Members may also be entitled to Industrial Injuries Disablement Benefit (IIDB - if at least 14% disabled due to that condition). Mesothelioma claims are fast tracked by DWP and are awarded 100% disability. For more serious cases there may be also disability care benefits. NB: DWP benefits have to be repaid if personal injury claims are successful. If IIDB successful they may be entitled to one off payment under Pneumoconiosis etc (Workers Compensation) Act 1979.

In some cases someone has mesothelioma not due to work (such as a wife washing husband’s overalls) they are not entitled to IIDB but maybe to care benefits and a one off lump sum under the 2008 “Diffuse Mesothelioma Scheme”.

Current asbestos campaigns include compensation for Plural Plaques; Trigger Issue Test case (some insurers are shamefully refusing to pay claiming they are only liable to the asbestos exposure not the development of the disease – payments have been stopped pending possible appeal to House of Lords) and Employers’ Liability Insurance Bureau (ELIB); One in 20 claims fail because the employers has gone out of business and the insurer is untraced. There should be a similar scheme as the ABI motor insurance scheme that pays compensation to people injured by uninsured drivers and finally the campaign for a National Centre for Asbestos related diseases. The Government does not fund research into asbestos related diseases and Mesothelioma is the least researched of the top 20 cancers.

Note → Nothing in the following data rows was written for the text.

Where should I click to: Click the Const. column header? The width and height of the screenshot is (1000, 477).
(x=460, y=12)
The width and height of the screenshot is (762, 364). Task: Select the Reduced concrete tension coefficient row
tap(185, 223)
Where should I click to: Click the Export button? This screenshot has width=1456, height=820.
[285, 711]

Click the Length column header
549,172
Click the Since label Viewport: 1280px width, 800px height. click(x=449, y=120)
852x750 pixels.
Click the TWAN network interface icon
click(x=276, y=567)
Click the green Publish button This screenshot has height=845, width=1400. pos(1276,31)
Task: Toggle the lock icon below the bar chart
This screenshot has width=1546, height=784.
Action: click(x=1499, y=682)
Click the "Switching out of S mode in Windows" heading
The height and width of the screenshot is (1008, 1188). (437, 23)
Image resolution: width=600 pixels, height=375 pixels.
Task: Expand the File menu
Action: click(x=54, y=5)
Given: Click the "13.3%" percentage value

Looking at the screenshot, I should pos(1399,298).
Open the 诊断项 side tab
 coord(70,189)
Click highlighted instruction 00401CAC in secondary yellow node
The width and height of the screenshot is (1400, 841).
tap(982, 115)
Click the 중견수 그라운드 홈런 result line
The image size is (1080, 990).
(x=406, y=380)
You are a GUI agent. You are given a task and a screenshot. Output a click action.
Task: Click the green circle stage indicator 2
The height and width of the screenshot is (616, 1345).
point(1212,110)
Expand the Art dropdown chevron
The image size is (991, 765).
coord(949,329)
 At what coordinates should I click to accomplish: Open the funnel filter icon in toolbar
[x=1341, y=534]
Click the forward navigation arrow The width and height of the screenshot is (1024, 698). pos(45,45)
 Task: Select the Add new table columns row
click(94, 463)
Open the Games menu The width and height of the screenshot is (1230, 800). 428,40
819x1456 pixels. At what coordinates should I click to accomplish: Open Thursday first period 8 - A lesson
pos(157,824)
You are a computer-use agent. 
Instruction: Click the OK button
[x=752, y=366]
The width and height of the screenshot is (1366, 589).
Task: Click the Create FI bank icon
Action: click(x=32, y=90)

What to do? If a union rep is approached by a member with an asbestos related condition it is essential that they are referred for legal advice. It would be useful if member could get a short letter from GP confirming diagnosis and date this was confirmed. There is the usual 3 year limitation on claims (the date the member became aware or ought to have been aware of condition related to their work). Advise member they will need their full employment history. Thompsons will then contact them and give advice.

The sadist stories are of wives who died from asbestos inhaled while washing their husband’s work overalls or even children dying after cuddling their father while he was in his work clothes.

Personally, although I appreciate the good work done by trade union lawyers such as Thompsons I think that a far better solution to all work related personal injury cases is that it should be taken out of the civil courts and that decent “no fault” compensation should be paid to all workers who suffer from work related activities, paid for by an industry levy.

1 comment:

John Gray said...

Hi Jessica

I don't accept commerical links. I would also suggest that anyone seeking legal advice should always go to their union first or if you are not a union member check out your local hazard centre.